Directions for this task: Convert the lines from the one containing "You are a computer-use" through the one containing "Toggle БЛ checkmark for the 06.05.19 row", both inclusive, into a Markdown table with the columns Row and Line, numbering each row and omitting blank lines.
-- start Material provided --
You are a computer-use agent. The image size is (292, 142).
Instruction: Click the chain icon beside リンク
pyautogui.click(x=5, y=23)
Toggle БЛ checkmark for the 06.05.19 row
-- end Material provided --
-- start Material provided --
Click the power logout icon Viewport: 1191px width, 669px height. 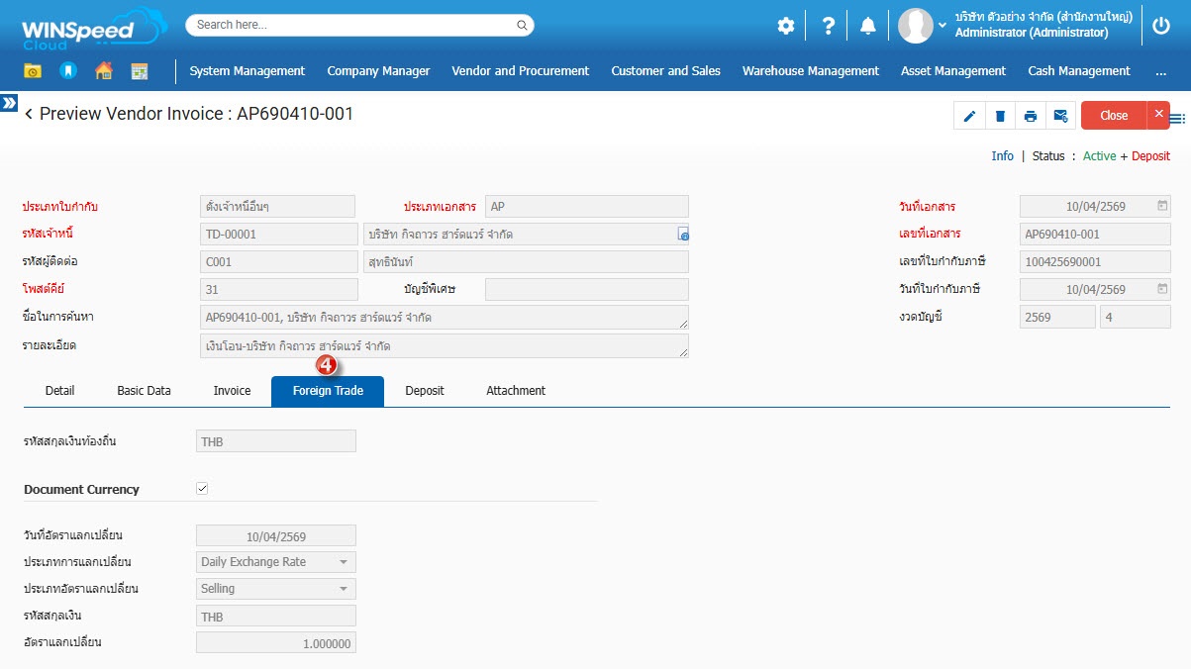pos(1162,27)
-- end Material provided --
Written response:
| Row | Line |
|---|---|
| 1 | You are a computer-use agent. The image size is (292, 142). |
| 2 | Instruction: Click the chain icon beside リンク |
| 3 | pyautogui.click(x=5, y=23) |
| 4 | Toggle БЛ checkmark for the 06.05.19 row |